WRITING WEDNESDAY: Day of Atonement

Having a long career as a writer is tough. There are technological disrupters (hello Internet and Kindle), changes in taste, and the advent of self-promotion. These days almost every book author needs some kind of social media presence. How exhausting. We are told that social media really doesn’t sell books, but if we don’t have a presence, no one knows that we or our books, especially the new ones, exist. So how to balance it all? And I’m not talking time here, but more psychic or spiritual aspects. If you are a person of faith–and that’s practically any religious practice, we are to be humble. How can we be humble if we are constantly saying, “Look at me. Ain’t I wonderful?” I struggle with this and question my motivations from time to time. I guess it would be helpful if I took inventory of my posts from the last year and reflected on the place they came from. But to tell you the truth, I’m scared to do that and really see who I am. Maybe that should be an annual event for all of us like the Jewish Day of Atonement. For us to peruse our social media activity and reflect where we’ve gone off the rails. You might be like me and not want to look at yourself too closely. These days I’m happy when someone tells me that they have a picture of me but it’s a little out of focus.

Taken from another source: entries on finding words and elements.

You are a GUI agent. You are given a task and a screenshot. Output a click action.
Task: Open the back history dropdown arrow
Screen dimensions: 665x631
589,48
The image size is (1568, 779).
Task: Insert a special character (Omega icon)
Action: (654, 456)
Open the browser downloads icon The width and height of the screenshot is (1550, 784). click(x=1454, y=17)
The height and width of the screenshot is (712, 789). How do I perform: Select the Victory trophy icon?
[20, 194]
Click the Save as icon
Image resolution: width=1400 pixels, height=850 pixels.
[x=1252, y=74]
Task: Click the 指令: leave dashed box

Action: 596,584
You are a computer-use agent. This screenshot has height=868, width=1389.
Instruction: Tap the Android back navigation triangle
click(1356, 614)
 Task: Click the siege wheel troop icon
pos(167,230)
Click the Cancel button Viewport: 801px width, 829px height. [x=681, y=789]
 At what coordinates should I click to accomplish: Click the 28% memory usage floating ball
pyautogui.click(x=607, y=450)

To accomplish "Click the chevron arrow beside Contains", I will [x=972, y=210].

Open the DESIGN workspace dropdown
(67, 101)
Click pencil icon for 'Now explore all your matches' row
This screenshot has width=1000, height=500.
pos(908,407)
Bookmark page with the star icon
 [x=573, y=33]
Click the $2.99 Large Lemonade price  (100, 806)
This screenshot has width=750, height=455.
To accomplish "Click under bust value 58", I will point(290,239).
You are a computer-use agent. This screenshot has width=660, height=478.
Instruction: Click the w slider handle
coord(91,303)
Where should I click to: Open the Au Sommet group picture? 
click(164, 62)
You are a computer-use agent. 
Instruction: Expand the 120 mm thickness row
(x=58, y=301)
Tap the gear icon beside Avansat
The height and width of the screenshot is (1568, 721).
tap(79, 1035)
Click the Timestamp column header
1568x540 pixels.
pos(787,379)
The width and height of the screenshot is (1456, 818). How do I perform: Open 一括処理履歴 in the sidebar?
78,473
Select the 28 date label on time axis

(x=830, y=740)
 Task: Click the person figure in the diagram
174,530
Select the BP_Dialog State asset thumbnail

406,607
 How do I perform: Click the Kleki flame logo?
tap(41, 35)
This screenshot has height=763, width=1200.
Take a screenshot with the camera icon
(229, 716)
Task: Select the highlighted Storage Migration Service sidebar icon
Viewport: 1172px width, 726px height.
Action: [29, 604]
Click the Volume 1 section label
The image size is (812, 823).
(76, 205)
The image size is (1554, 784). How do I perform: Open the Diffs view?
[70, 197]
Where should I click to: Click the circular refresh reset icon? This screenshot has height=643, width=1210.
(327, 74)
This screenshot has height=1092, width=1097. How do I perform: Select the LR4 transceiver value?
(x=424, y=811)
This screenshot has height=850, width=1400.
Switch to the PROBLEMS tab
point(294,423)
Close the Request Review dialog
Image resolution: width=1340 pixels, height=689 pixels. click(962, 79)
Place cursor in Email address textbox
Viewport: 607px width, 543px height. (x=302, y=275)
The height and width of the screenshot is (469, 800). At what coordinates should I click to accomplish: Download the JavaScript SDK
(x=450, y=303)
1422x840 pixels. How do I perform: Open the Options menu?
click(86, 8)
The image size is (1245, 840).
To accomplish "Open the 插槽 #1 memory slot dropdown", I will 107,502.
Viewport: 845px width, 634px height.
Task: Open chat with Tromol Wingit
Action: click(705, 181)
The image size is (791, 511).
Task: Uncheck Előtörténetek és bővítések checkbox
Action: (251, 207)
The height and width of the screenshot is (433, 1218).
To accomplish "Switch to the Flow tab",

WRITING WEDNESDAY: Embracing the Historical

While hopefully continuing my new Leilani Santiago mystery series set in Kaua’i, I want to concurrently work on historical mystery standalones. Why historical fiction? Well, I have a passion for it and have worked on several history nonfiction books. And I’m getting older–which is not a liability and maybe even beneficial when writing historicals. I just completed reading two historicals set in a world that I know very well. One was a biography and another a novel. Both were very well researched, but the scholarship sucked the life of the narrative. It seemed to defeat the purpose of writing about the subject matter in the first place. It made me think of what I could contribute to the subgenre. I’m not the type of writer who can provide lavish description of physical objects and places, one of the characteristics of historicals. But I can get into people’s heads. I can write about emotions. So I’m going to lean on my strengths. And with a mystery, my protagonist will have agency not hampered by history. I’m not sure if I can pull it off. I’ve failed before. But the fact that I’m excited to try is a good sign.